- _Zu erledigende Aufgaben_:
(1) Beantworten Sie zum Forenauszug über das Löschen von Firefox unter Ubuntu folgende Fragen:
(a) Was bleibt laut k-b nach dem Entfernen des Programms erhalten?
(b) Den Unterschied zwischen welchen beiden Befehlen wollte seiLaut wissen?
(c) Wer erklärt, dass sein Thread beendet werden darf?
(2) Benennen Sie im Forenauszug über das Löschen von Firefox unter Ubuntu „purge“ in „autoremove“ um. Geben Sie den Abschnitt beginnend bei „Ups, da fehlt“ und endend bei „eure hilfe sagen...“ mit dieser Änderung wieder.
(3) Schreiben Sie den Forenauszug über das Löschen von Firefox unter Ubuntu im Anschluss an seinen letzten Satz weiter.

- _Textauszug_:
Also was wäre der Unterschied?


----------



## k-b (21. Dezember 2009)

*AW: ubuntus firefox löschen.*

DAs entfernt nur das Programm, aber die Einstellungsdateien unter deinem Benutzer bleiben dann. Bei einer erneuten Installation kbrauchst du dann nix mehr einstellen


----------



## seiLaut (22. Dezember 2009)

*AW: ubuntus firefox löschen.*

Ups, da fehlt was in meiner Frage. 
Ich wollte den Unterschied zwischen purge und remove wissen.


----------



## RaggaMuffin (22. Dezember 2009)

*AW: ubuntus firefox löschen.*

wollt nur nochmal danke für eure hilfe sagen...
die firefox informationen sind so gut wie weg das notebook übrigens auch.

mein thread darf beendet werden.

- _Vorliegendes Material_:
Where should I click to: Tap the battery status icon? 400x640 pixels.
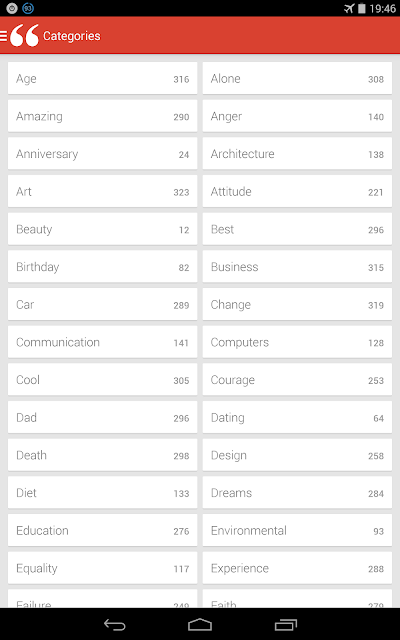click(362, 9)
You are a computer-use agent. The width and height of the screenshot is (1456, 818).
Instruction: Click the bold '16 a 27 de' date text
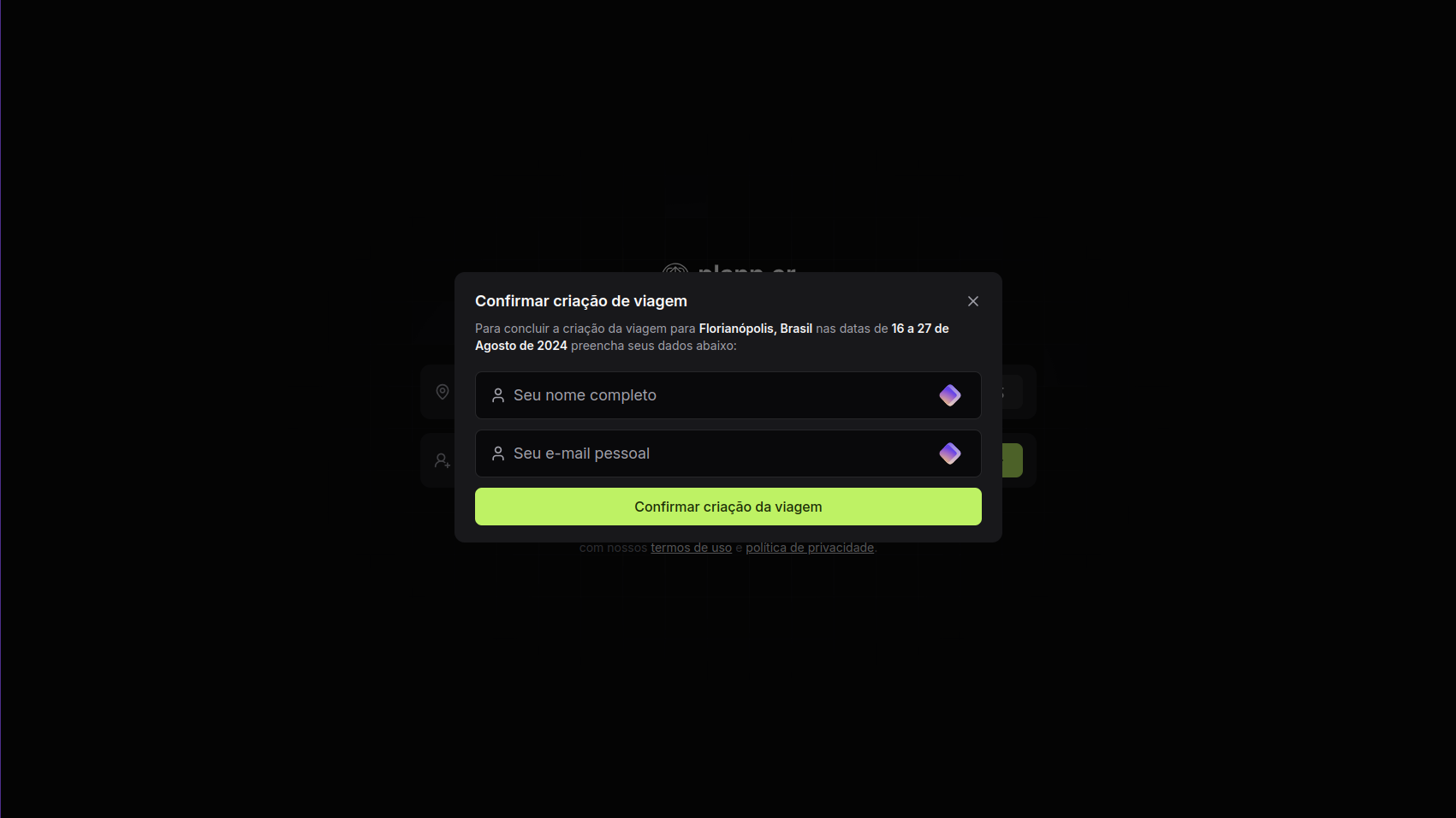pos(920,329)
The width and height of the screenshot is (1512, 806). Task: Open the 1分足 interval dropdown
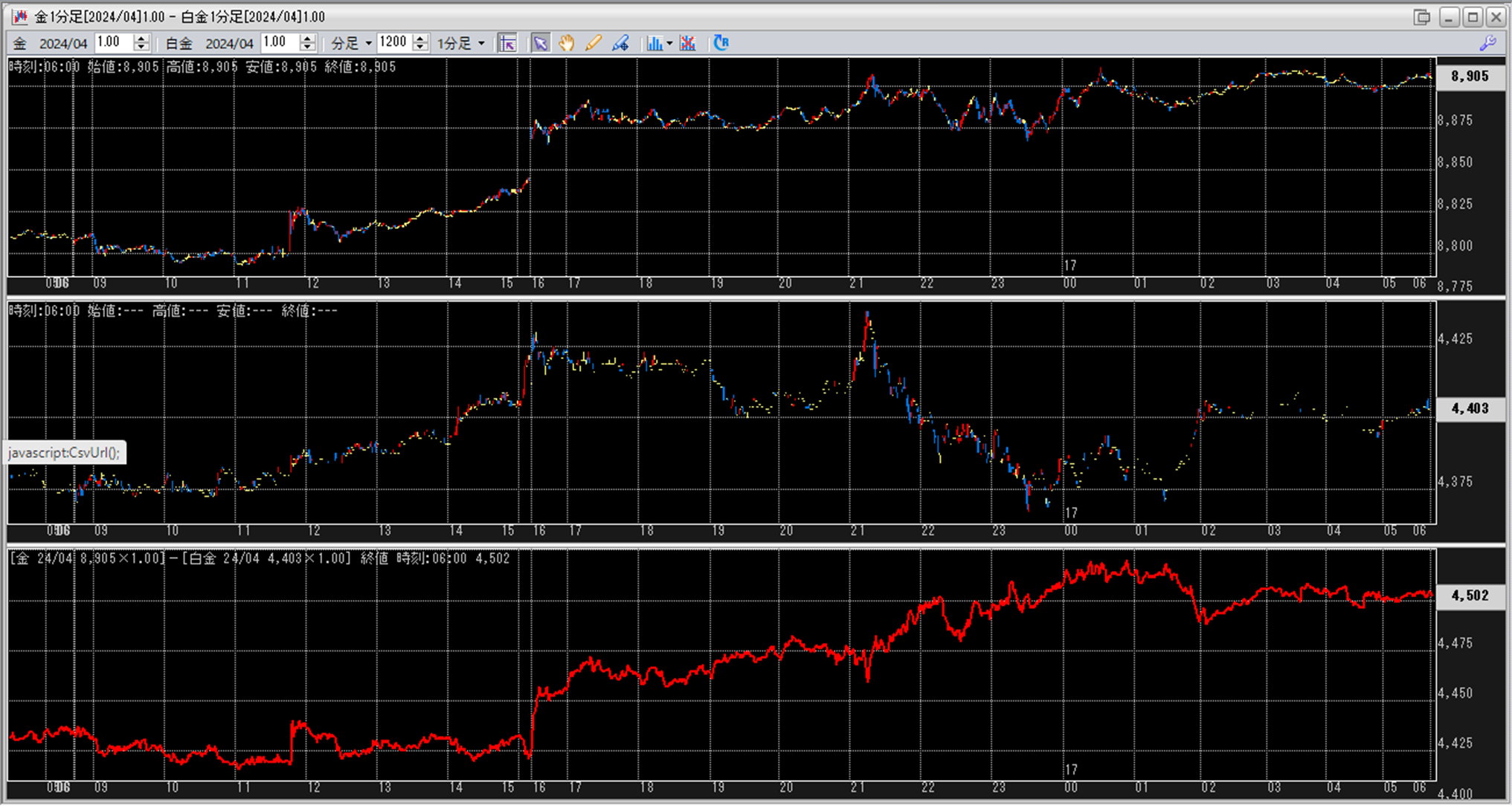coord(461,43)
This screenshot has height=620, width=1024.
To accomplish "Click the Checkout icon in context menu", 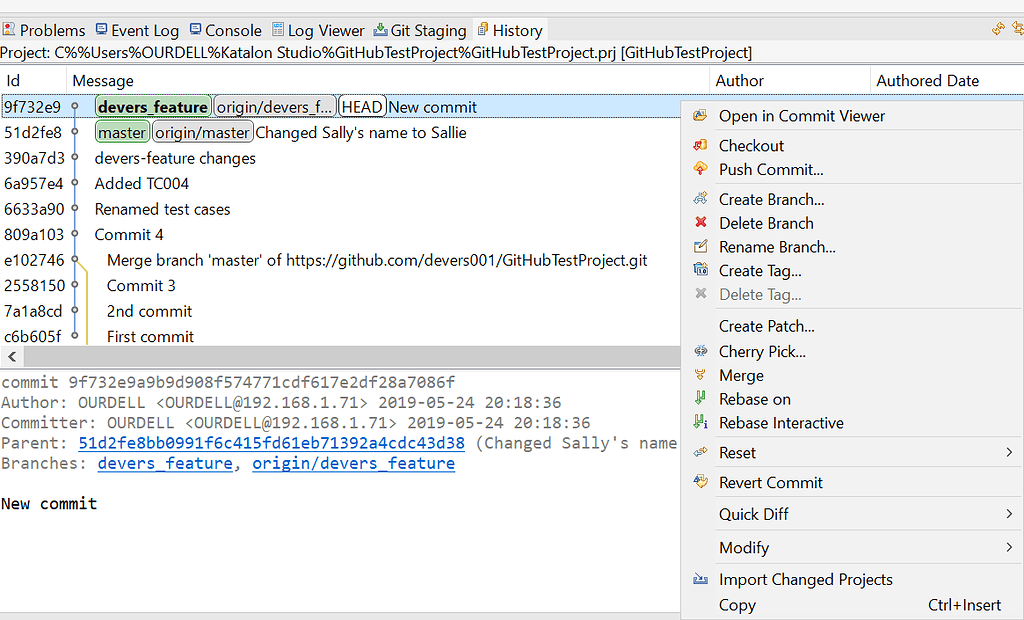I will tap(700, 146).
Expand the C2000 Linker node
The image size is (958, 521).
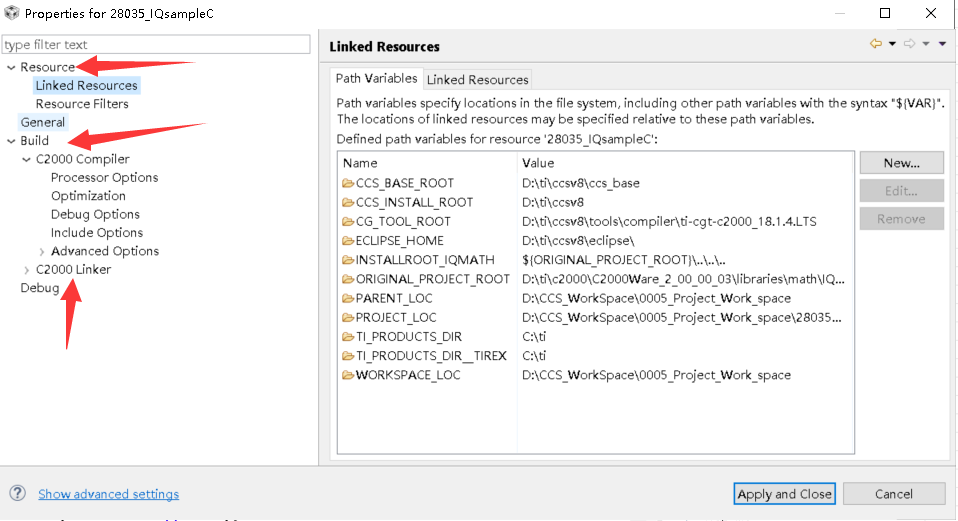pos(26,270)
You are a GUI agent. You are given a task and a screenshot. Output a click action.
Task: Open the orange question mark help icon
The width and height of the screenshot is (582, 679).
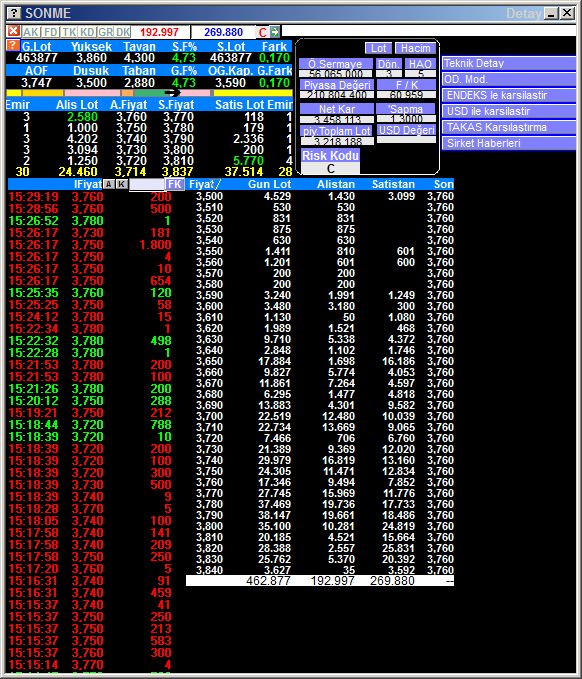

- _Lösungen zur Übung_:
(1)
(a) Die Einstellungsdateien unter dem eigenen Benutzer.
(b) Zwischen purge und remove.
(c) RaggaMuffin.

(2)
Ups, da fehlt was in meiner Frage. 
Ich wollte den Unterschied zwischen autoremove und remove wissen.


----------



## RaggaMuffin (22. Dezember 2009)

*AW: ubuntus firefox löschen.*

wollt nur nochmal danke für eure hilfe sagen...

(3)
----------



## Bauer87 (22. Dezember 2009)

*AW: ubuntus firefox löschen.*

Purge löscht nur die systemweiten Konfigurationen (z.B. in /etc/ ). Benutzereinstellungen bleiben in jedem Fall erhalten, wenn man apt nutzt.


----------



## KempA (23. Dezember 2009)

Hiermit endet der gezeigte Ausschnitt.